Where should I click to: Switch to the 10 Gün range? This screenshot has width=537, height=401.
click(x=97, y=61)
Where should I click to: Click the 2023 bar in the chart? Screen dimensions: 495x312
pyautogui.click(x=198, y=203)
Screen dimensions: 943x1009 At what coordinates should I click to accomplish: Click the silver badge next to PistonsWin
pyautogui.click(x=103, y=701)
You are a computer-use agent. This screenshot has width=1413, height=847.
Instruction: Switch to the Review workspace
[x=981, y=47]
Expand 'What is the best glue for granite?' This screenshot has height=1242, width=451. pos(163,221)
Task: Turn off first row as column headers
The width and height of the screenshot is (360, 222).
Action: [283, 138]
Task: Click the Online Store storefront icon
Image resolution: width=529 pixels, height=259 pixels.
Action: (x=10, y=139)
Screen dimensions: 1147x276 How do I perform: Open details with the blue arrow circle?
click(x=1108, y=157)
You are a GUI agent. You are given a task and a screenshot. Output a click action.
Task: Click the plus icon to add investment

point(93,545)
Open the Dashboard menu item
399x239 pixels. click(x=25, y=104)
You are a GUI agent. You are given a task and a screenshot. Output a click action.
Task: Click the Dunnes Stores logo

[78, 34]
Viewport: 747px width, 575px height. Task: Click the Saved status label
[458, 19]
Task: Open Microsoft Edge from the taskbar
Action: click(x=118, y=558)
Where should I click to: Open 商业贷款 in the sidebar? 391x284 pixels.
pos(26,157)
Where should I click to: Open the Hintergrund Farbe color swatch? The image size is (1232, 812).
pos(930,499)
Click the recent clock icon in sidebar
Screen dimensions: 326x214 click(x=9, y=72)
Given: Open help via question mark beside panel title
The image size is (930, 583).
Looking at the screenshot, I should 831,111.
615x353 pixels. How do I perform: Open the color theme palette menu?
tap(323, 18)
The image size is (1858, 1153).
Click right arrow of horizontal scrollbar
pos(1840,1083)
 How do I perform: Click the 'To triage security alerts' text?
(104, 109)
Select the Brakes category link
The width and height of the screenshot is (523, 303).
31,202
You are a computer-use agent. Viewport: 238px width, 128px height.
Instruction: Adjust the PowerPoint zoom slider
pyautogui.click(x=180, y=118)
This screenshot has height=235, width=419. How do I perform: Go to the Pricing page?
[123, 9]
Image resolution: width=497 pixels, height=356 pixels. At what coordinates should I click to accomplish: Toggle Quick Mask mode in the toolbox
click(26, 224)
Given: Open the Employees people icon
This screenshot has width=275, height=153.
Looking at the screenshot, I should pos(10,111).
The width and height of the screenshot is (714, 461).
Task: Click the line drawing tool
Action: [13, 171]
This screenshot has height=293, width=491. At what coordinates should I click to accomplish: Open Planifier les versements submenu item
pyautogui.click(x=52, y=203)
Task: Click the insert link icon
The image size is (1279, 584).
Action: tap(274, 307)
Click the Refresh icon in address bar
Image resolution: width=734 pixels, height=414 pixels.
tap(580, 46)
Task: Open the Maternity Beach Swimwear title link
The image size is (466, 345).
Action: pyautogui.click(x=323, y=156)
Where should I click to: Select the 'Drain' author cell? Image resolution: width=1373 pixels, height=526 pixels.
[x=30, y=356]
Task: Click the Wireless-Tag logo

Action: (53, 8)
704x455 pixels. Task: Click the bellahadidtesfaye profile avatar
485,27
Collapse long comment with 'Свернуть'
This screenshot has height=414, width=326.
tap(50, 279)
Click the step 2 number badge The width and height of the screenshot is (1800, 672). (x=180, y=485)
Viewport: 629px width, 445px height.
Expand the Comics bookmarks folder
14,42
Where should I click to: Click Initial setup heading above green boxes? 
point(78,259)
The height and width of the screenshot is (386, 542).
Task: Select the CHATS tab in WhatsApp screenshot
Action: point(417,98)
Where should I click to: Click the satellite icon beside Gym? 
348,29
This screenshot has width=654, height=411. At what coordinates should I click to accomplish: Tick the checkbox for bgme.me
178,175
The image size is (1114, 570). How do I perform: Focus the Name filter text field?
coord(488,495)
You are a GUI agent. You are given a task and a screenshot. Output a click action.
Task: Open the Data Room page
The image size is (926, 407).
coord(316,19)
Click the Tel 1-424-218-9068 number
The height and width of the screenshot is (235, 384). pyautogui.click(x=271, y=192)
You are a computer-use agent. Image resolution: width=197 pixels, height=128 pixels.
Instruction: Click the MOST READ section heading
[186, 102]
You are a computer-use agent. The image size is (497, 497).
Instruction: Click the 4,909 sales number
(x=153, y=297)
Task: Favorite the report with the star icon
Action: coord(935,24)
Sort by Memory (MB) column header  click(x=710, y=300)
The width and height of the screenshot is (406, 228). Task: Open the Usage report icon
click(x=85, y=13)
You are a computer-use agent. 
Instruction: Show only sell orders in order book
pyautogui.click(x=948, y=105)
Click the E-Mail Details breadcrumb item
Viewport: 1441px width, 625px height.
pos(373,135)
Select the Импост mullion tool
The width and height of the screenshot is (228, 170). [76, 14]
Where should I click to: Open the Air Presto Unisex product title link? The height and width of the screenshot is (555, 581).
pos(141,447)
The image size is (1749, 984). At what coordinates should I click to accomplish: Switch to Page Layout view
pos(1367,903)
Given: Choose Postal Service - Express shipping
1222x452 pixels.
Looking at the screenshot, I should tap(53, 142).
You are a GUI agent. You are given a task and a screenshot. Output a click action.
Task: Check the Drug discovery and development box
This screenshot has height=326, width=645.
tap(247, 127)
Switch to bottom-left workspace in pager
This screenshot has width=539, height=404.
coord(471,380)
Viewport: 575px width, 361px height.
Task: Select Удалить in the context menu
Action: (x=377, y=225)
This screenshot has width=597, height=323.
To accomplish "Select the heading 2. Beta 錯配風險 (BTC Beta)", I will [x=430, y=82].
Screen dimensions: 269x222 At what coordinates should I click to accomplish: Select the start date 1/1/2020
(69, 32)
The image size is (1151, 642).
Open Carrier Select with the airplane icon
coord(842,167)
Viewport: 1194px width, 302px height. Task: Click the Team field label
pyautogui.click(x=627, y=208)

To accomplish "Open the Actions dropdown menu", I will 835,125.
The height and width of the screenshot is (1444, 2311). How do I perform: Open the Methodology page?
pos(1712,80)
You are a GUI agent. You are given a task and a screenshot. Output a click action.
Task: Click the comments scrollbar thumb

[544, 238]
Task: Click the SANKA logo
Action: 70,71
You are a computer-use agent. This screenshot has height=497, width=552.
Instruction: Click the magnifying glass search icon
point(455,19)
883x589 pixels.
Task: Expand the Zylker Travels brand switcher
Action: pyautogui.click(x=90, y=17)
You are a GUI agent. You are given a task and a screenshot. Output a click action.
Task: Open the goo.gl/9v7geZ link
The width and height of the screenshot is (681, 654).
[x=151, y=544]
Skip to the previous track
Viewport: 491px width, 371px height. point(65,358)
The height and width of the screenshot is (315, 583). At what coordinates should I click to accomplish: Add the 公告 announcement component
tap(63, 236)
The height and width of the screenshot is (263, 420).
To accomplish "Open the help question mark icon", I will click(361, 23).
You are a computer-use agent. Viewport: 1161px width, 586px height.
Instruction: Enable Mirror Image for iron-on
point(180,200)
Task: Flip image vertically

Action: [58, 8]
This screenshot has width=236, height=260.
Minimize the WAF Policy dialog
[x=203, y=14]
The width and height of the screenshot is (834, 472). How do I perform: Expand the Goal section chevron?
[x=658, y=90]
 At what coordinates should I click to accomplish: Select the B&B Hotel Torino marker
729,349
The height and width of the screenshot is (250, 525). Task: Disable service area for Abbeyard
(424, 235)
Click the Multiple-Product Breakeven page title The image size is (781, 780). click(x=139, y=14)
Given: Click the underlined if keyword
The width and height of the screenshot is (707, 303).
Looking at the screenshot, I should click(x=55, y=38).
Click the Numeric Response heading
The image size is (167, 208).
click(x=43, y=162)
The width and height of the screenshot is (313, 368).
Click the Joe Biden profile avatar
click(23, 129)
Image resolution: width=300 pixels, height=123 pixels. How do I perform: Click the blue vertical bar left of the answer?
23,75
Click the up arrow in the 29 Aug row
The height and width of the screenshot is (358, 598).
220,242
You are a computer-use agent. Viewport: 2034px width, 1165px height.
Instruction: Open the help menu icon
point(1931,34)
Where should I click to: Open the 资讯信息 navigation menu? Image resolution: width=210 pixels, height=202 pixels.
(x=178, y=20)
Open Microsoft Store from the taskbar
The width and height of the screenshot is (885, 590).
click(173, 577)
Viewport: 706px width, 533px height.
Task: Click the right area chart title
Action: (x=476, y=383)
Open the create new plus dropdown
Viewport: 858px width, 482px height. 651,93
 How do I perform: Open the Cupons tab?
--------
*Exercise directions*
Rewrite the stretch of the listing from the line containing "Where should I click to: Select" through the line containing "Click the step" as a numbered list, leaving out blank lines.

*Correct result*
1. Where should I click to: Select the 'Drain' author cell? Image resolution: width=1373 pixels, height=526 pixels.
2. [x=30, y=356]
3. Task: Click the Wireless-Tag logo
4. Action: (53, 8)
5. 704x455 pixels. Task: Click the bellahadidtesfaye profile avatar
6. 485,27
7. Collapse long comment with 'Свернуть'
8. This screenshot has height=414, width=326.
9. tap(50, 279)
10. Click the step 2 number badge The width and height of the screenshot is (1800, 672). (x=180, y=485)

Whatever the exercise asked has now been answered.